EXERCISE A - In the entries, starting at the line containing "This screenshot has height=480, width=950." and ending at the line containing "Looking at the screenshot, I should tap(463, 10).", replace "magnifier" with "magnifying glass" and reproduce those lines with no other changes.

EXTRACT PROVIDED -
The payment means there will be even less money than anticipated left from the bank's liquidation. That in turn means the prospects of junior bondholders receiving any money are diminishing.

Bondholders owed €270m are almost last in line to be paid from the liquidation of more than €21bn worth of Anglo Irish Bank and Irish Nationwide Building Society assets, which have been sold off by the special liquidators of IBRC.

But bondholders would be in line for payment before the State can part-recover funds provided via the controversial promissory notes, which totalled around €30bn.

The 'Sunday Business Post' reported that IBRC is due to make the tax settlement with Revenue for between €100m and €150m - the largest ever made in Ireland.

Probe

It follows a probe by Revenue into certain tax practices used at the bank. The liquidators made a voluntary disclosure to the taxman in 2013. Making a voluntary disclosure typically results in a lesser penalty being imposed by Revenue.

GIVEN DATA -
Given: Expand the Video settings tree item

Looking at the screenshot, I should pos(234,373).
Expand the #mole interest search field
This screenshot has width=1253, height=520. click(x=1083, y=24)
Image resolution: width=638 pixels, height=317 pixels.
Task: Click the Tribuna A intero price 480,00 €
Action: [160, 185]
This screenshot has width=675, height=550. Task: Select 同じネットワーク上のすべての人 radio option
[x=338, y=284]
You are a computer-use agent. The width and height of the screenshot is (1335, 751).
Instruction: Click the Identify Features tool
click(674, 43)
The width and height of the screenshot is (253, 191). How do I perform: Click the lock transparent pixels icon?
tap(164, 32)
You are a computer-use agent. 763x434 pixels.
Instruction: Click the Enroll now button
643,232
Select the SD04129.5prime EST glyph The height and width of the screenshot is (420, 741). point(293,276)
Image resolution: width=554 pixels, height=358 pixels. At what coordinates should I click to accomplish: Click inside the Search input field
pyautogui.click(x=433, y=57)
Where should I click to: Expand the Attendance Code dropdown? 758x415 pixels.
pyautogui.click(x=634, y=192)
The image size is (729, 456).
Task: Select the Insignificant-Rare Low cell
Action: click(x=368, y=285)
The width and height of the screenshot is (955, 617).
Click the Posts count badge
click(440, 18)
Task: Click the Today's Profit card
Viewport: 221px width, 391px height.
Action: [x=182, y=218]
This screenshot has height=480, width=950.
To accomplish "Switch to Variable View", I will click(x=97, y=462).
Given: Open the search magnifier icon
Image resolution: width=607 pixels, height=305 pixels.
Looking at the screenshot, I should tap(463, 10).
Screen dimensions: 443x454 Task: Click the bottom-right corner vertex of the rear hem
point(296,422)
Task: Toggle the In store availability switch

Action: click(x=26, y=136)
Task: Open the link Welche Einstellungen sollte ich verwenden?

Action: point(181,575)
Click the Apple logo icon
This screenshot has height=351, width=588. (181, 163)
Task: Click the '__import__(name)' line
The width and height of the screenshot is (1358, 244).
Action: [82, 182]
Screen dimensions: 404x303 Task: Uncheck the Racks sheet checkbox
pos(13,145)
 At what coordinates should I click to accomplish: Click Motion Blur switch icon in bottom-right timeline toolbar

EXERCISE B - According to the excerpt about the IBRC tax settlement, in what year did the liquidators make a voluntary disclosure to the taxman?

OUTPUT A -
This screenshot has height=480, width=950.
To accomplish "Switch to Variable View", I will click(x=97, y=462).
Given: Open the search magnifying glass icon
Image resolution: width=607 pixels, height=305 pixels.
Looking at the screenshot, I should tap(463, 10).

OUTPUT B - In 2013.